La méthode de sauvegarde simple décrite dans la section précédente est, la plupart du temps, adaptée à une utilisation personnelle ou pour de petits sites. Pour une utilisation plus intensive, les sauvegardes multi-niveaux sont plus appropriées.
La méthode simple a deux niveaux de sauvegarde : sauvegardes complète et incrémentale. Ceci peut se généraliser à un nombre quelconque de niveaux.
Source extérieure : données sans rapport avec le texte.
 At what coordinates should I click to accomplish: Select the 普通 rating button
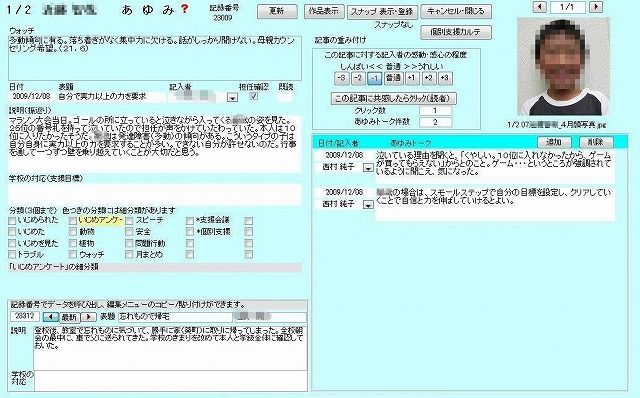(x=393, y=78)
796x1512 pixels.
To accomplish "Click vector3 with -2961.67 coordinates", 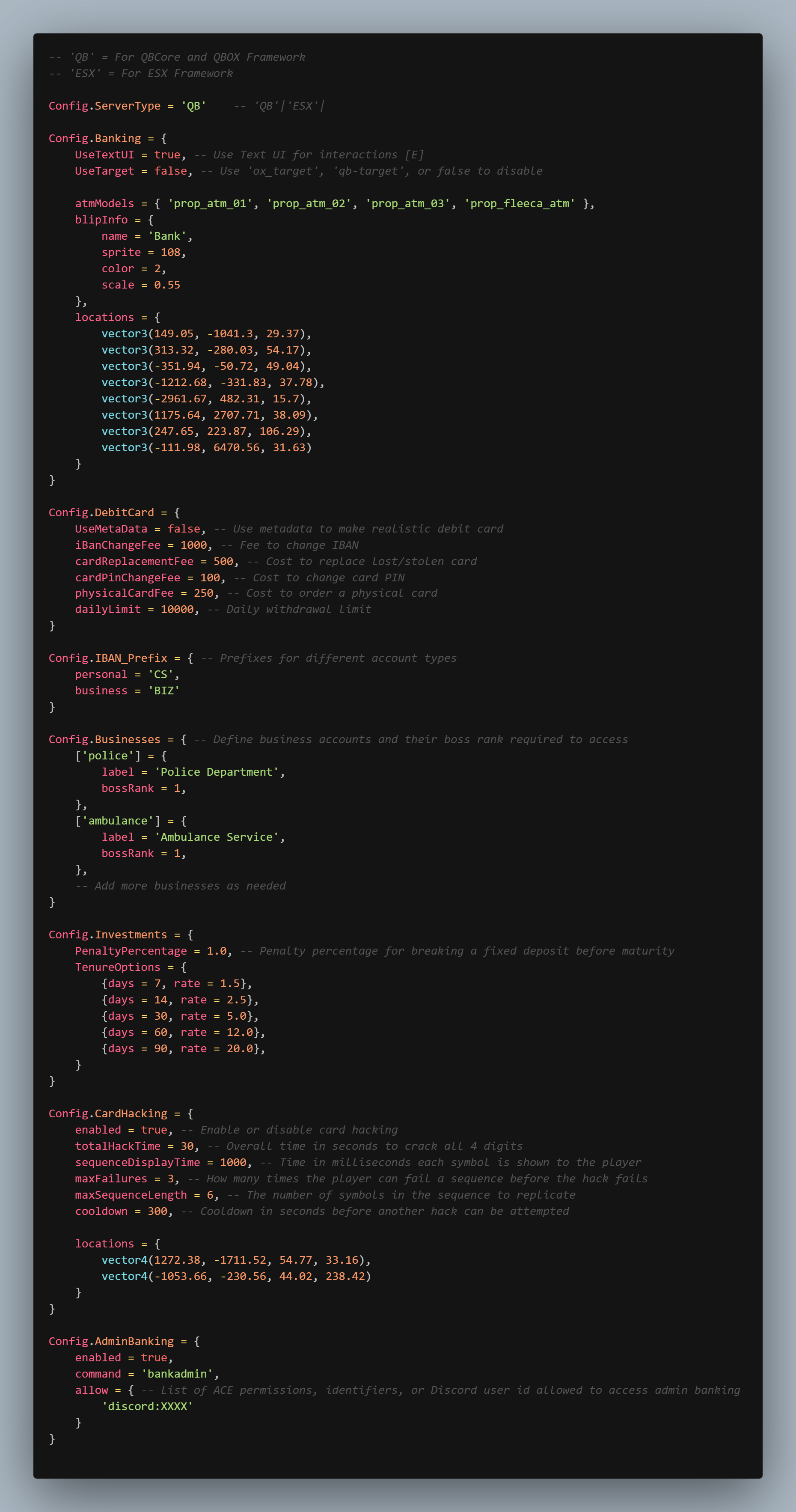I will click(206, 399).
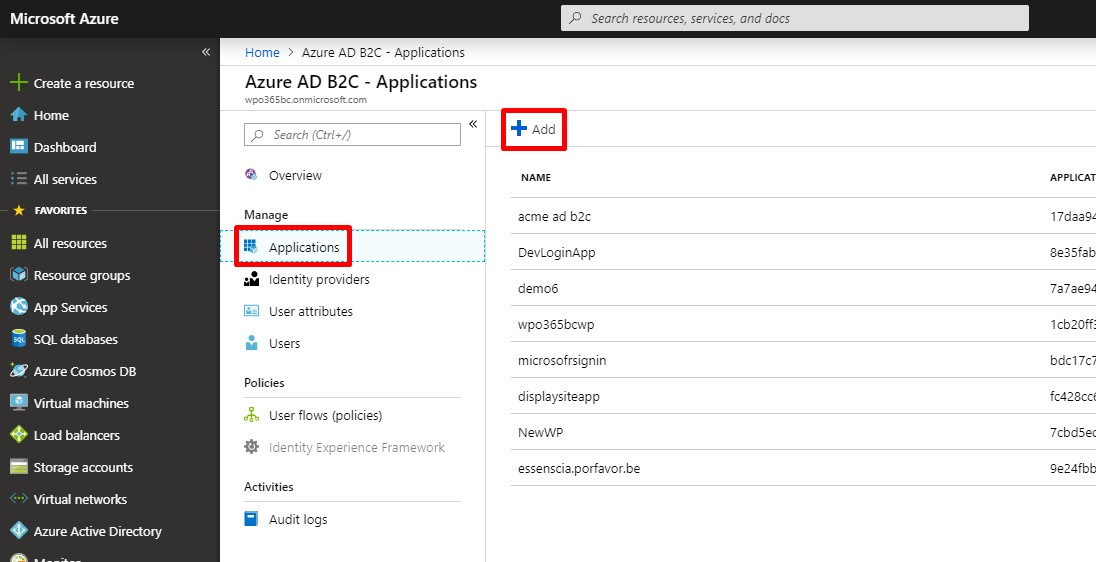The width and height of the screenshot is (1096, 562).
Task: Open the User attributes menu item
Action: [x=310, y=312]
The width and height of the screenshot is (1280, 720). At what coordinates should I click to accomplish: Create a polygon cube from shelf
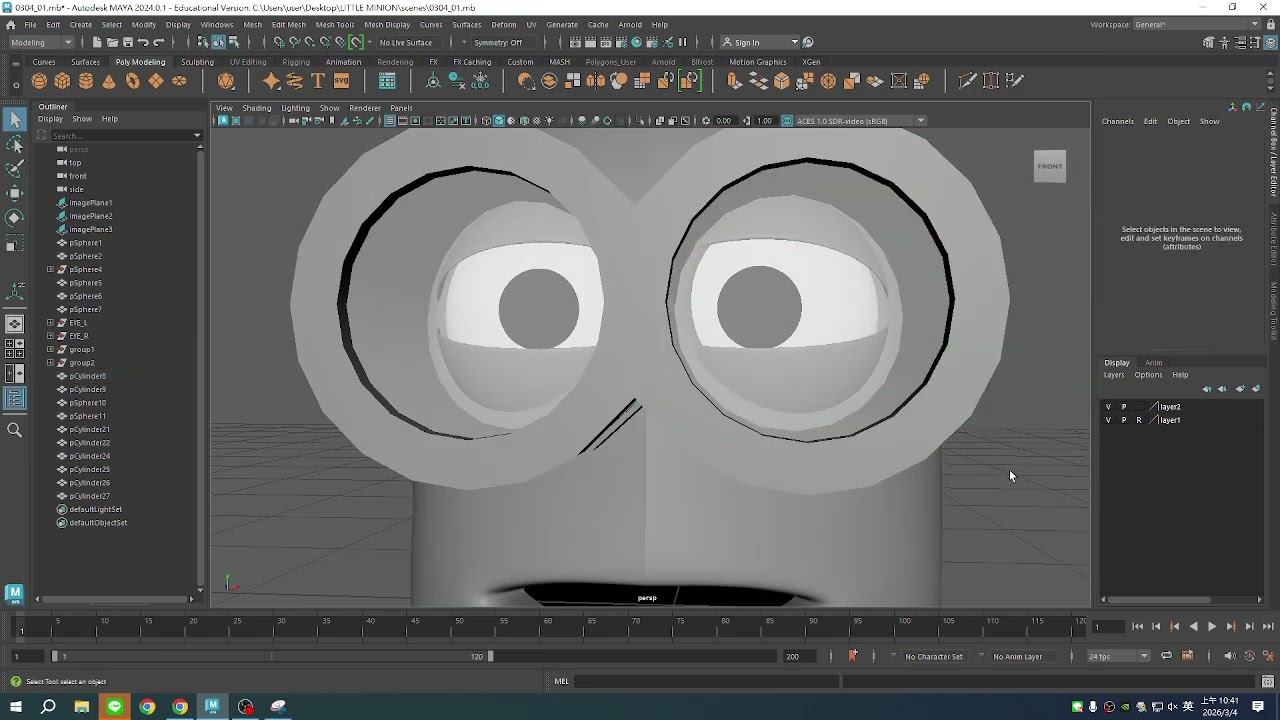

Une sauvegarde complète serait de niveau 0, et les différents niveaux des sauvegardes incrémentales seraient de niveaux 1, 2, 3, ... À chaque niveau de sauvegarde incrémentale, on sauvegarde tout ce qui a changé depuis la sauvegarde précédente de niveau égal ou inférieur.
La raison de cette façon de faire est qu'elle permet facilement un historique des sauvegardes plus long. Dans l'exemple de la section précédente, l'historique des sauvegardes remonte à la sauvegarde complète précédente. On peut l'étendre en ayant plusieurs bandes, mais uniquement une semaine par nouvelle bande, ce qui peut s'avérer trop coûteux. Un historique des sauvegardes plus long est utile car les fichiers détruits ou abîmés ne sont souvent pas remarqués tout de suite. Même une version d'un fichier qui n'est pas très à jour est préférable à pas de fichier du tout.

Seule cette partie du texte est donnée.